All,
First apologies in advance for a lengthy message:
I have seen some strange vlan behavior where there is a miss-match on
vlan tci. It can be reproduced on every commit I tried since version 2.3
but cannot be reproduced in version 2.2.
The example below is from commit
7cc398cb8561a16ae3be5ffc687be5620981d619 in the current master branch.

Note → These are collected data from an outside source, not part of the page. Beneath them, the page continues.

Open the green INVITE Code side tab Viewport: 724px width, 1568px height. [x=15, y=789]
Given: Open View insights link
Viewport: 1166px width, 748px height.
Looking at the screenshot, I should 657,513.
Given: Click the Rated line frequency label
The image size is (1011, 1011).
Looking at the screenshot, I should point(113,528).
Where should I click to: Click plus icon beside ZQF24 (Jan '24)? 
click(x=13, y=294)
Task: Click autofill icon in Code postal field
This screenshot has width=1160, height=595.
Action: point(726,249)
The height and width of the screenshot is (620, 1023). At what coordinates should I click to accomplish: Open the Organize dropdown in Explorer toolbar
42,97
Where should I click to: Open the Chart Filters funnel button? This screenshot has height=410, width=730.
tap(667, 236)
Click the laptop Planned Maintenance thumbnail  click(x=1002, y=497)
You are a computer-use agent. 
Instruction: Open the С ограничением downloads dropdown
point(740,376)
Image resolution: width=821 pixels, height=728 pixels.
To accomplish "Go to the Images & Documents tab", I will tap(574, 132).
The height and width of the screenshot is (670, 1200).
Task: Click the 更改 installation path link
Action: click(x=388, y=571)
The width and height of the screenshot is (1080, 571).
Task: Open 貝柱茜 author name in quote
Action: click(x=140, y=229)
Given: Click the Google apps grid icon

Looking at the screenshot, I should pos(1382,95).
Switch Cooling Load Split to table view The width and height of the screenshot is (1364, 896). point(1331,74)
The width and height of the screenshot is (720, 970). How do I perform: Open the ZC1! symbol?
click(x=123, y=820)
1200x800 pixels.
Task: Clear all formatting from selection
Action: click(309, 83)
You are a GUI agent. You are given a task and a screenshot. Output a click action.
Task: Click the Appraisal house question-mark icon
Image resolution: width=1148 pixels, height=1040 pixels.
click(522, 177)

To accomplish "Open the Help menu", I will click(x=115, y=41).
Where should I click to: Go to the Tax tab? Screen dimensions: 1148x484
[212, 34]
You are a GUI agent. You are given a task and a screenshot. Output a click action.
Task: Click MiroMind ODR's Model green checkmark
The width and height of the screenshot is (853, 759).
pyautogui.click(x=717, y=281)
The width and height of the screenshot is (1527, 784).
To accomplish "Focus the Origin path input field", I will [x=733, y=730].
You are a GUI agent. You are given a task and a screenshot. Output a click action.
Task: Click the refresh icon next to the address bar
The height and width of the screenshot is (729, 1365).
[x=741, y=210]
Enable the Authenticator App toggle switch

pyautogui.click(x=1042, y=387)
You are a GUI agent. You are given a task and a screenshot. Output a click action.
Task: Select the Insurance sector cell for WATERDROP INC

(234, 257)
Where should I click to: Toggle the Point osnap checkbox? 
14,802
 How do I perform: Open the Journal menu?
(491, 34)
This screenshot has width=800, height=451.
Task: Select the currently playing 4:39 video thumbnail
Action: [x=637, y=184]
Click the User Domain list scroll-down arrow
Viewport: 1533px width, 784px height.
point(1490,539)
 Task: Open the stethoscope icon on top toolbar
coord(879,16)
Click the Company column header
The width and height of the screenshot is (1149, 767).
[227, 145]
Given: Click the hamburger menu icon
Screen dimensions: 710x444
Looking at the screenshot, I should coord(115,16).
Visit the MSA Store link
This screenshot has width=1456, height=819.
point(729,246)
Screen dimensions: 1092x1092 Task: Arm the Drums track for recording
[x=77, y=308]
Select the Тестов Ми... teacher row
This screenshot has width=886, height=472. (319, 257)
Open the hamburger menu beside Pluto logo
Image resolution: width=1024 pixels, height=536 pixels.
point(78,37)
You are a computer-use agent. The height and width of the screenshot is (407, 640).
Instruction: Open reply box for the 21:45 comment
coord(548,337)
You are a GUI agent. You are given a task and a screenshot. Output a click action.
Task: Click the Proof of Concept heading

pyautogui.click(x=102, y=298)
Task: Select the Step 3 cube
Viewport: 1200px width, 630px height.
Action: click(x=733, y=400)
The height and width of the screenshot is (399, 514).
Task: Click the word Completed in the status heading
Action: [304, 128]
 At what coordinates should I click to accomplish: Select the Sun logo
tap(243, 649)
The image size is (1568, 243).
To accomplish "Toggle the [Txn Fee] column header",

To reproduce set a specific rule to match on a particular tci. Every
incoming packet with a miss-matched vlan tag will get the following
error from the Linux datapath function ovs_nla_get_match():
[449232.750362] openvswitch: netlink: VLAN tag present bit must have an
exact match (tci_mask=100).
[449233.767975] openvswitch: netlink: VLAN tag present bit must have an
exact match (tci_mask=100).
[449234.765656] openvswitch: netlink: VLAN tag present bit must have an
exact match (tci_mask=100).
This is the flow rule to reproduce the problem:
ovs-ofctl --protocols=OpenFlow13 add-flow br0
in_port=2,vlan_tci=0x1e36,priority=20000,actions=pop_vlan,output:1
I believe that the miss matched packet is getting up-called but when the
flow comes back to the kernel it doesn't have the mask set correctly in
the netlink attributes so the kernel has trouble parsing it, the flow is
never set in the kernel so every subsequent packet also misses.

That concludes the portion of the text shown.